Inside the house, black and brown smoke had filled the air down to knee level, Wayne Cortez said. “I had to get down to my hands and knees to see,” he said.
All he could make out was the outline of the couch, Wayne Cortez said. “The couch was just a frame.”
The windows turned black and began cracking, and Wayne Cortez knew he couldn’t stay.
“If I had a fire suit I’d have gone in there, but I didn’t,” he said Saturday evening, his eyes fixed on the charred structure.
Investigators were trying to determine what caused the fire, Marysville Fire District spokeswoman Kristen Thorstenson said.
The flames had destroyed the front part of the home. It was the living room area that burned, she said.
“Nothing says the fire was intentional,” Thorstenson said. It was not immediately known if the home had working smoke alarms.
Investigators Saturday night hadn’t released the name of the man, who died at the scene.
Another neighbor, Steve Hampton, said the man kept to himself and spent most of the time inside his home.
Hampton, 62, rushed out of his house when he heard the sirens. He saw flames shooting out of a window, now a gaping, black square in the front part of the home.
He was worried about the fire spreading to other homes, or torching the tall firs and cedar trees just behind the burning house.
Many people living at the park are older, Hampton said.
“We watch each other’s back,” said Hampton, who has lived at the park since 1999.
Many of the homes, including the one where the deceased man had lived, were built in the ’70s and recently remodeled, Hampton said.
Hampton said he equipped his home with smoke and carbon monoxide alarms. “We are reminded constantly about the danger.”
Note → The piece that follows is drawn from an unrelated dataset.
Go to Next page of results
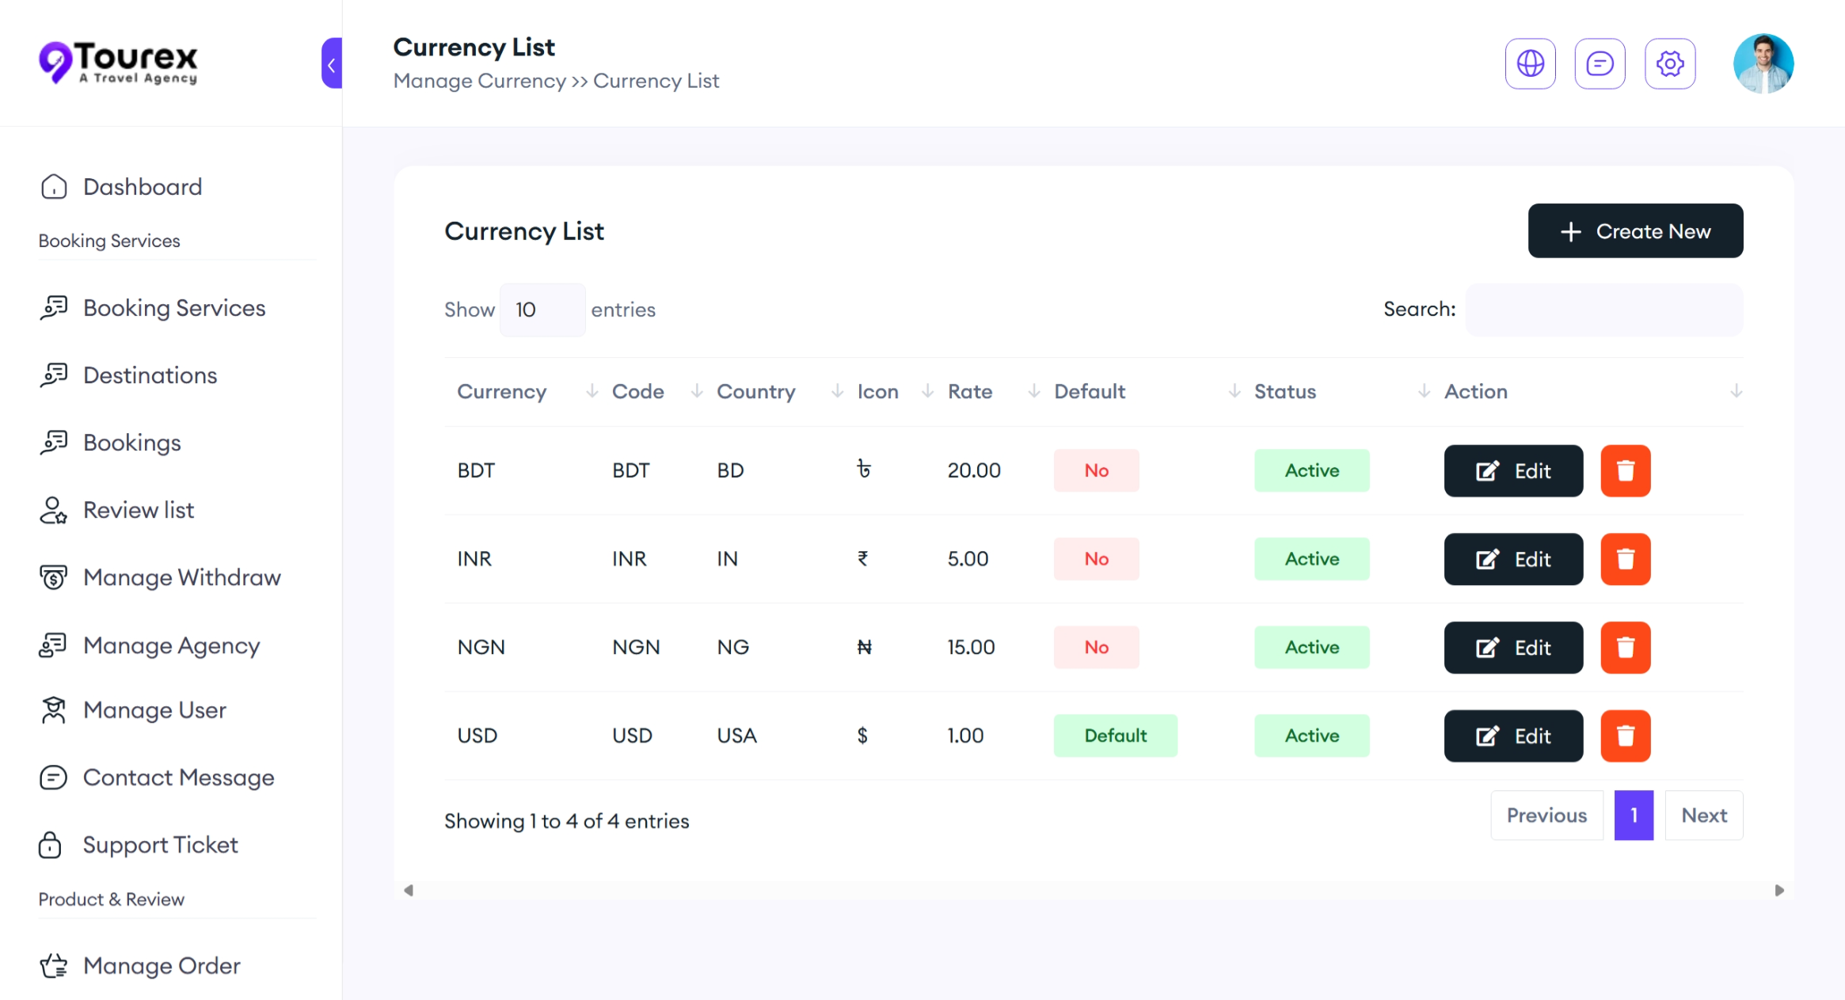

Hampton remembered another fire at a home two doors down just a few years ago.
“This one was worse. We didn’t lose any lives in that one,” he said.
The news Saturday afternoon caught Esther Rollins working in her yard.
Rollins, who is the park manager, didn’t know the man well, but said hello every day when he went out to get his mail.
“My thought is: He wanted to be independent,” Rollins said. “He wanted to do things himself.”
The park’s 62 single-family homes are a mix of older and newer ones, Rollins said.
Mobile homes are especially vulnerable to fires, officials say. Another blaze at a Snohomish mobile home park in September killed a family, including two young children.
The man’s family was grieving Saturday, and Wayne and Rene Cortez wondered “what if.”
“Things happened so quickly,” Wayne Cortez said.
“It’s too bad someone wasn’t here sooner,” Rene Cortez said. “It’s just sad knowing he was in there helpless.”